It’s doubtful that an officer could draw his weapon and squeeze off a round, without aiming, if a knife-wielding suspect began a charge from a distance of twenty-one feet or less. Suppose the officer did properly assess the threat, managing to draw his weapon and fire. How long would it take to think about and perform those two basic tasks?
In a controlled test, the officer with the quickest response was able to draw his weapon from a security holster in a little under 1.5 seconds. The slowest was a about 2.25 seconds. Sounds pretty fast, huh? Maybe not.
The average suspect can cover the distance (21 feet as seen above) to the officer in as little as 1.5 seconds, nearly a full second quicker than the slowest officer is able to defend himself.
Today, officers must rethink the twenty-one foot rule a bit. Sure, the thug is potentially a deadly threat, but not an actual deadly threat until he makes some sort of hostile movement toward the officer. Of course, the officer should have his firearm in a ready position as soon as he perceives the threat. And this is a situation where the officer should always choose his firearm over a non-lethal weapon, such as a Taser or pepper spray. Remember the the old saying, “Never bring a knife to a gunfight?” Now there’s a new addition to that rule. It’s, “Never bring a Taser to a knife fight.”
The key to knowing when it’s time to shoot is simple. If the officer feels that his life, or the life of an innocent person, is at risk, then the shoot is justified. However, the officer must be prepared to articulate his reasons for pulling the trigger. Was the suspect making stabbing motions while advancing?
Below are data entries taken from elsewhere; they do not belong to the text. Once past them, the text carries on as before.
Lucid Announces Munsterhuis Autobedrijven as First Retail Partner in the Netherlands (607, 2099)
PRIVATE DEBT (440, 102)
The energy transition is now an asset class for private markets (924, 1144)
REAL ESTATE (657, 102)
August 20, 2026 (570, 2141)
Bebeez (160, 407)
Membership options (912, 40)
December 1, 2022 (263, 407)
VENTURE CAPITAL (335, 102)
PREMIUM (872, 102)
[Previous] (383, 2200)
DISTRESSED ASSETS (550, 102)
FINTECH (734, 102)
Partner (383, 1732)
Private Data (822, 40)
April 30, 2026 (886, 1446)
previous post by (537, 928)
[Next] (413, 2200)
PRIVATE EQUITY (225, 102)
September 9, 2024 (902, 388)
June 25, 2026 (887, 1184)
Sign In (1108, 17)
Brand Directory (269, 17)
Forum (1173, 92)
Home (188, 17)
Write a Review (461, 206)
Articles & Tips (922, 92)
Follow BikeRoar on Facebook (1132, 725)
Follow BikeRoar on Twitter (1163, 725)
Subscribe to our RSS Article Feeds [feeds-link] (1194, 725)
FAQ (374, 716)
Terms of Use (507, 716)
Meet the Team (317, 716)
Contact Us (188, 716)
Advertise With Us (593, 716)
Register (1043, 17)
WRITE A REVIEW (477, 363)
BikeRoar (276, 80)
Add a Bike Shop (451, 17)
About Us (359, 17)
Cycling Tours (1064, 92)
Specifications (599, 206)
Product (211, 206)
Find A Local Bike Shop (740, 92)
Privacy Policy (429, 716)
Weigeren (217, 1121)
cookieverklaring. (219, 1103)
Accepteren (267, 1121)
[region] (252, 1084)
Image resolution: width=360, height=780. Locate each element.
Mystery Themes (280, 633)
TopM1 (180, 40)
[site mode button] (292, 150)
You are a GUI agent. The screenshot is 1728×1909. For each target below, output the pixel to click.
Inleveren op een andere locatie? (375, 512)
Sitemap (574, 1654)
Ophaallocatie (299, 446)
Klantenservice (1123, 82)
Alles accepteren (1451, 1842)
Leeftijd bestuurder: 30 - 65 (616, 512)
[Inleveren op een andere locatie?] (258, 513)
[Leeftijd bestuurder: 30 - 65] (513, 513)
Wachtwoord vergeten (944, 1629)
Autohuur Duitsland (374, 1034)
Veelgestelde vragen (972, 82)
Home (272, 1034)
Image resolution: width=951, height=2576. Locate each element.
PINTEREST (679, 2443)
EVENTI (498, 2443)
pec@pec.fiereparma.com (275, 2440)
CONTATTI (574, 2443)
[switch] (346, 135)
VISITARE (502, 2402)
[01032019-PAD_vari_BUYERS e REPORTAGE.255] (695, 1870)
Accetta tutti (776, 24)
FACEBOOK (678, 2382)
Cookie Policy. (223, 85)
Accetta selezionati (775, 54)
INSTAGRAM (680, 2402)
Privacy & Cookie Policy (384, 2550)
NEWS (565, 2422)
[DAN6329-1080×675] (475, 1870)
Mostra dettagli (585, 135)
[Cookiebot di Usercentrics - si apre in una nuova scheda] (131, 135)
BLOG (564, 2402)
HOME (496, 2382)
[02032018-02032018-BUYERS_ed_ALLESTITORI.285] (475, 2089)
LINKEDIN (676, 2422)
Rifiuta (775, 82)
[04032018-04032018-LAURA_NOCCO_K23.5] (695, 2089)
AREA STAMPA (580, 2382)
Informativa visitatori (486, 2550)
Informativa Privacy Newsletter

Was he charging at, or lunging toward the officer?
There are reasons, too, that may not justify the shoot, such as the suspect being so intoxicated that he couldn’t possibly have followed through with the threat. In short, the threat must be real, or at least perceived as being real in the eyes and mind of the officer. However, if the threat is real and incoming, then there’s no doubt…deadly force is justified.
In addition, the officer must be able to recognize when a threat is over. If the suspect drops his weapon the justification for deadly force ends immediately.